Previous generations of artificial intelligence tend to be brittle and cumbersome. They require per-established, specific rules of action based on historical trends. This works when enough historical data is available, and when future events mimic previous activities. Greater variations require more and more rules, making artificial intelligence more complex, slower to react in real-time, and always a step behind new changes.
Neocortex is a new form of artificial intelligence that uses sensor information to learn. Neocortex discovers patterns in chaotic environments that are relevant to an assigned task. It then analyzes those patterns to understand complexity, improving process.
This method for learning in Neocortex is similar to that of mammals. It is a dynamic process whereby experience builds fine-tuned understanding. The software learns to discern variation in quality and location rendering a fine-tuned decision. It is the equivalent to a human’s intuitive learning process.
Neocortex Sensory Ego-Sphere
Brains of living beings learn via distributed parallel processing consisting of nodes (modules) and networks consisting of thousands of parallel processes. Also, their learning occurs through the inextricable interaction of their senses with the environment and feedback on the results of their motor coordination. Neocortex’s patented Sensory Ego-Sphere™ (SES) represents this real-time learning that occurs through sensory-motor coordination. With a robot or machine at the origin of the SES virtual geodesic sphere that spatially surrounds it, short-term learning occurs through parallel processing of data on all nodes that are activated by any real object within its sensing proximity.
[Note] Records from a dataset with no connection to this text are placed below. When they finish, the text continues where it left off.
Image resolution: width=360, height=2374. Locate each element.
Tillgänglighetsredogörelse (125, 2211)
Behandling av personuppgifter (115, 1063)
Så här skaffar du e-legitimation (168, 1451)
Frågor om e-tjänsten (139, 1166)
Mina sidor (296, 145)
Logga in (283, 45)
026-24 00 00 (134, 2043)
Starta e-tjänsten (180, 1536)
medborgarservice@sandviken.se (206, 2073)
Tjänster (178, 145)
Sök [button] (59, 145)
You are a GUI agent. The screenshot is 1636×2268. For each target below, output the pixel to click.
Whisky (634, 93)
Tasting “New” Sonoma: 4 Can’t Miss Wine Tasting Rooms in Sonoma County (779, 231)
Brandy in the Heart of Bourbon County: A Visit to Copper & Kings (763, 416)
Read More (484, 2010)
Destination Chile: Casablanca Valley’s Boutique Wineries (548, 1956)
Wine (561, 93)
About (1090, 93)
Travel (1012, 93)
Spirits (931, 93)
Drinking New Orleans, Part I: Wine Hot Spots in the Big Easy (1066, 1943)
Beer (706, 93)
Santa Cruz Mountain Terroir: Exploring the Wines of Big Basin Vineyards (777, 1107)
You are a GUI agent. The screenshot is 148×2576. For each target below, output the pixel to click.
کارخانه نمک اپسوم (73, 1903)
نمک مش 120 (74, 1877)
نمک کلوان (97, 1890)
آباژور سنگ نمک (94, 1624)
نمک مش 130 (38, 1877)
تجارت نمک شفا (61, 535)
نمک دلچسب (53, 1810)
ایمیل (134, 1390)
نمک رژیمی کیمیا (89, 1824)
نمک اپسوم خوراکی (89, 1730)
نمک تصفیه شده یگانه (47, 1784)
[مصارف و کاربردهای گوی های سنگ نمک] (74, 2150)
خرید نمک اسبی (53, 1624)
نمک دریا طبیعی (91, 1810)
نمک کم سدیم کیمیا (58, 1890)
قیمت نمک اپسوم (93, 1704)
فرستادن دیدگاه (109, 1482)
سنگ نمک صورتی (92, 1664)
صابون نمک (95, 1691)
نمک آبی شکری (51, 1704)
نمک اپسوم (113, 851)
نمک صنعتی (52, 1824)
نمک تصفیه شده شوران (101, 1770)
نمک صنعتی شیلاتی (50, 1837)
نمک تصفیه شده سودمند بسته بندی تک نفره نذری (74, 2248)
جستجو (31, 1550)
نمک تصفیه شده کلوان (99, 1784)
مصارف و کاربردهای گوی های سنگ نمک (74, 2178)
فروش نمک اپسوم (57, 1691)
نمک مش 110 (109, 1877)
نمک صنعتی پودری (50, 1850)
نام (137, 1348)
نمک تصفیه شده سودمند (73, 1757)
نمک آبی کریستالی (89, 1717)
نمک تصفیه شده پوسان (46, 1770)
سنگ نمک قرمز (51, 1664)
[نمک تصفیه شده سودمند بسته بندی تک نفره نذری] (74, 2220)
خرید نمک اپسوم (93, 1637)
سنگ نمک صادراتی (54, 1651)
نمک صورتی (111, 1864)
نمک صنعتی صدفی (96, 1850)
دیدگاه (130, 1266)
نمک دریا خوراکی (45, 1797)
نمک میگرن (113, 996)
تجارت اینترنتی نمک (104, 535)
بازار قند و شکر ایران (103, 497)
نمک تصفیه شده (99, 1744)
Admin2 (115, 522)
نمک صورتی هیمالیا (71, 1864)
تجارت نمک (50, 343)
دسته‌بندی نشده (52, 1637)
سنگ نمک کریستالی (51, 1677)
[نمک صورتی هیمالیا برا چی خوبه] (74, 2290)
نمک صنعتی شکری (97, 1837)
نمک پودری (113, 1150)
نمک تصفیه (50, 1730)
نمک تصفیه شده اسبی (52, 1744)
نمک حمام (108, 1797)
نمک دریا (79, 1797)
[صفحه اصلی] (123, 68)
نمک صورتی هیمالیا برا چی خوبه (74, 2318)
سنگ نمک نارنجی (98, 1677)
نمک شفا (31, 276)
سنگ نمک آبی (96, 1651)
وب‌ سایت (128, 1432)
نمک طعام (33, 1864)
Though Neocortex does not attempt to biologically model the human cortex, it does mathematically represent the learning pattern of living beings. We as humans learn over time that there is a clear pattern to success and failure of a particular task, despite the variety of sensory input and possible ways to complete a task – just like hitting a ball with a bat. In the same way, despite the complexity of sensory data over time, and despite many behaviors with varying outcomes, Neocortex learns to successfully complete tasks by remembering previously successful patterns, and processing real-time sensory/motor control information. It’s the Way the Real World Works™.
When Neocortex senses a new object, it determines its attributes and how to best handle it. The software does not require pre-programmed dimensions, models, or reading of labels to recognize the object. Once learned, when the object is encountered again, Neocortex remembers it, delivering efficient performance.